PROBLEM DETAILS – Exactly the line that contains "Click the rate and cron example hint text" and the lines following it to the end of the data are to be reproduced, and nothing more.

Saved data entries
*** Block opens ***

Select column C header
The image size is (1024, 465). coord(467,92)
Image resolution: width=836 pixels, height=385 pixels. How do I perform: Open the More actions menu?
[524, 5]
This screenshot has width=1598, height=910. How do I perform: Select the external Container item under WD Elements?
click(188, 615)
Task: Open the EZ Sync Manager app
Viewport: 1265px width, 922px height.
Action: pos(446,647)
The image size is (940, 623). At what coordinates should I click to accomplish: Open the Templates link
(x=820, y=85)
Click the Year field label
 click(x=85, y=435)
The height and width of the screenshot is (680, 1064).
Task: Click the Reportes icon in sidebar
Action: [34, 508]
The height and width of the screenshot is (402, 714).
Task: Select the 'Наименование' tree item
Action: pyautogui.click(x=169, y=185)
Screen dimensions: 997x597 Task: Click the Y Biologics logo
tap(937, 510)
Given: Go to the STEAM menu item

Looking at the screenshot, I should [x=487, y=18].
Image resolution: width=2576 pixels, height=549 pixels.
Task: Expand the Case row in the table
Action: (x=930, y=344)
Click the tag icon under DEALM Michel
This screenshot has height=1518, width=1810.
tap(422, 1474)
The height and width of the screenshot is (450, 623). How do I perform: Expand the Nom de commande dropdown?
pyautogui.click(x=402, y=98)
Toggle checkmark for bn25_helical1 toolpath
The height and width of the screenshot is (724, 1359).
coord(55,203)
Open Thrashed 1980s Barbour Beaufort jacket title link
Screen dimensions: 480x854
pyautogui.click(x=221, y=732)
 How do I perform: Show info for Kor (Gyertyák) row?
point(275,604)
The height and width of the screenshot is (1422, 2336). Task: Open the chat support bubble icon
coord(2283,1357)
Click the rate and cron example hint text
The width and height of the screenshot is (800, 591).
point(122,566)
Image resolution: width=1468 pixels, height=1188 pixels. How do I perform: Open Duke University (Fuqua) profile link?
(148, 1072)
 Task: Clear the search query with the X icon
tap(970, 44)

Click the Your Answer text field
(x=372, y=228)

*** Block closes ***

EXERCISE ANSWER –
Click the rate and cron example hint text
The width and height of the screenshot is (800, 591).
point(122,566)
Image resolution: width=1468 pixels, height=1188 pixels. How do I perform: Open Duke University (Fuqua) profile link?
(148, 1072)
 Task: Clear the search query with the X icon
tap(970, 44)

Click the Your Answer text field
(x=372, y=228)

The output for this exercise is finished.